How the SEED School Is Changing Lives - Inner-City Boarding School Is Achieving Academic Breakthrough

Speaking of great TV, 60 Minutes last night did a wonderful segment on Washington DC's SEED charter school, one of the only charter boarding schools.  The very high cost ($35,000) (and other difficulties) of running a boarding school make it very difficult to replicate (there's one more in Baltimore, with another planned for Cincinnati), but the school is doing great things.  You can watch the full segment at: www.cbsnews.com/stories/2010/05/21/60minutes/main6506911.shtml.  Here's the beginning:

 

How the SEED School Is Changing Lives

Inner-City Boarding School Is Achieving Academic Breakthrough

 

(CBS)  A few miles from the White House in southeast Washington sit some of the worst public schools in America. The students there are mostly poor, mostly black, and their test scores are low. Only one in three finish high school; of those who do go on to college, just five percent graduate.

 

But right in the middle of this same area is also one of the most successful and innovative public schools in the country.
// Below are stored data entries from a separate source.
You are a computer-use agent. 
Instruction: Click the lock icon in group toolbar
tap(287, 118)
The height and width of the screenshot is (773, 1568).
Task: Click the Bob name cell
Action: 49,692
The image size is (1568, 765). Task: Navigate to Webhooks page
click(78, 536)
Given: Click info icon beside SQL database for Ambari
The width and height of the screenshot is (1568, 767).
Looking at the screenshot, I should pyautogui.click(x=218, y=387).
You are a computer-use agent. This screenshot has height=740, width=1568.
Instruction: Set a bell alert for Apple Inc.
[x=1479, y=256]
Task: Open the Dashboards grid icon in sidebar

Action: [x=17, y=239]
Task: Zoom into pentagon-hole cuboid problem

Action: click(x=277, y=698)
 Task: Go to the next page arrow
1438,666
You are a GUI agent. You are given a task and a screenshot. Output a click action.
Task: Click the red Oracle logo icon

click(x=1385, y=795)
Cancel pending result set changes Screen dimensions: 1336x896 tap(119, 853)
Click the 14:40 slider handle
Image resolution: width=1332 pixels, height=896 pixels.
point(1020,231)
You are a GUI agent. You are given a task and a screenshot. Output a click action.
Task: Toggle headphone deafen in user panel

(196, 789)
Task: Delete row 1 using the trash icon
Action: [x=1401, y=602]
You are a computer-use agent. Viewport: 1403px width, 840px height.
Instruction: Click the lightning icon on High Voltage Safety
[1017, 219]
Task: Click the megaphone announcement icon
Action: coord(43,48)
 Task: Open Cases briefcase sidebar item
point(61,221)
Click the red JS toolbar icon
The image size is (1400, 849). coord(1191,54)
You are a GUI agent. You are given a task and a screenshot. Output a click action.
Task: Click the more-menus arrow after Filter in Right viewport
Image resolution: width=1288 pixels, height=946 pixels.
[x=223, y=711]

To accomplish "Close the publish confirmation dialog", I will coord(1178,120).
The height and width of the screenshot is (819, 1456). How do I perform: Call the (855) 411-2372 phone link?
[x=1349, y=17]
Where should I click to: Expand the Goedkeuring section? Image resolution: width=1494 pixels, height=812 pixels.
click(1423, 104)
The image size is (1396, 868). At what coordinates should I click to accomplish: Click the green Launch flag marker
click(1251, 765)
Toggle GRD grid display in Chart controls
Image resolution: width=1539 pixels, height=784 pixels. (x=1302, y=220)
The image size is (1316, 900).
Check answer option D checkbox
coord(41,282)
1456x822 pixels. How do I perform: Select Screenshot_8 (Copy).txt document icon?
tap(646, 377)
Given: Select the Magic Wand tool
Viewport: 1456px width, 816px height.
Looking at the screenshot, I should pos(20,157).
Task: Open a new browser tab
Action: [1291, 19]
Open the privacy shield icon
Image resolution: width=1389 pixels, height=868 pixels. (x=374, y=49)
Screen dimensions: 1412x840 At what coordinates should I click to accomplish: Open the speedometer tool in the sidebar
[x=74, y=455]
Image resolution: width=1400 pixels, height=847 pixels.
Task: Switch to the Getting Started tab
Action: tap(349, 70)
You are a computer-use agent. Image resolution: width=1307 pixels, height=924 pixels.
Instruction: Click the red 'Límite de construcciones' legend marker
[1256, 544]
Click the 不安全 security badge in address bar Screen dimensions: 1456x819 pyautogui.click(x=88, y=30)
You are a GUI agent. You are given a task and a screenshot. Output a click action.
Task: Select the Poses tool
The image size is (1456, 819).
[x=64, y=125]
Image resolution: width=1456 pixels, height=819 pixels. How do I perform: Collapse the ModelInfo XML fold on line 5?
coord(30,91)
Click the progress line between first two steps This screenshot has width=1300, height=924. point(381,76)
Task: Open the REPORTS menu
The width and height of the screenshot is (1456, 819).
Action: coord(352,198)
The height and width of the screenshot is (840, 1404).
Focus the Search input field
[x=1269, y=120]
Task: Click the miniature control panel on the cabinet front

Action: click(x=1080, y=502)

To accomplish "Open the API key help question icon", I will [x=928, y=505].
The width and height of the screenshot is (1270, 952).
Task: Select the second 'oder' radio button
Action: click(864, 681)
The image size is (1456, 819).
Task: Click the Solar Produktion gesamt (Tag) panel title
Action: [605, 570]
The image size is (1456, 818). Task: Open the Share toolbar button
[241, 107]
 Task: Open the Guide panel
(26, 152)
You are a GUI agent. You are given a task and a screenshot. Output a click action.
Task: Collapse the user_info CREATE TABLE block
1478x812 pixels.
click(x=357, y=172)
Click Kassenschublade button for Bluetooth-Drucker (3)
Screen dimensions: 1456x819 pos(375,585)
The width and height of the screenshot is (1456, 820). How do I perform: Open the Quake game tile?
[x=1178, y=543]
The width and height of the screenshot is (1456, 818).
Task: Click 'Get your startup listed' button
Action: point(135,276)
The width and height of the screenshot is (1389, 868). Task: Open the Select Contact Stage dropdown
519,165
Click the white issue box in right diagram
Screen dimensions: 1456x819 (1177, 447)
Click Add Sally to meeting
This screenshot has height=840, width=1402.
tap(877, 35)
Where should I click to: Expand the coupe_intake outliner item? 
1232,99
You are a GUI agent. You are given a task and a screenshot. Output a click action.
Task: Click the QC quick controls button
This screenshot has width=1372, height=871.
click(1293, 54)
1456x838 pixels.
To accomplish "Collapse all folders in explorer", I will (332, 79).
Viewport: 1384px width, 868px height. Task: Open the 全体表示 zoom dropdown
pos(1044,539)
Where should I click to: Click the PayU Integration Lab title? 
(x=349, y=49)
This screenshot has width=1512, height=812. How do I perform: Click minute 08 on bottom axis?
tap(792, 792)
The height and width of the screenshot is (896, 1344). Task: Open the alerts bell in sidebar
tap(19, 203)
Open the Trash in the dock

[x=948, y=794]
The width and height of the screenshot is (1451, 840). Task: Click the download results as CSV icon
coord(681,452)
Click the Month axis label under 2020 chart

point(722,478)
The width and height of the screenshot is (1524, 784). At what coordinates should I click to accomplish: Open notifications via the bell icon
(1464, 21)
Started in 1998, the school is called SEED. It's the nation's first urban public boarding school.

 

Ninety one percent of the students finish high school, and 95 percent go on to college. It's a charter school that's getting national attention. Admission is by lottery, open to any family in the district willing to take a chance.

 

This last spring, parents and children showed up for a lottery with a unique prize: a $35,000-per year education paid for by private and government money.

 

Only a third of the over 200 or so kids who applied heard their number called. With a child's future at stake, emotions ran high.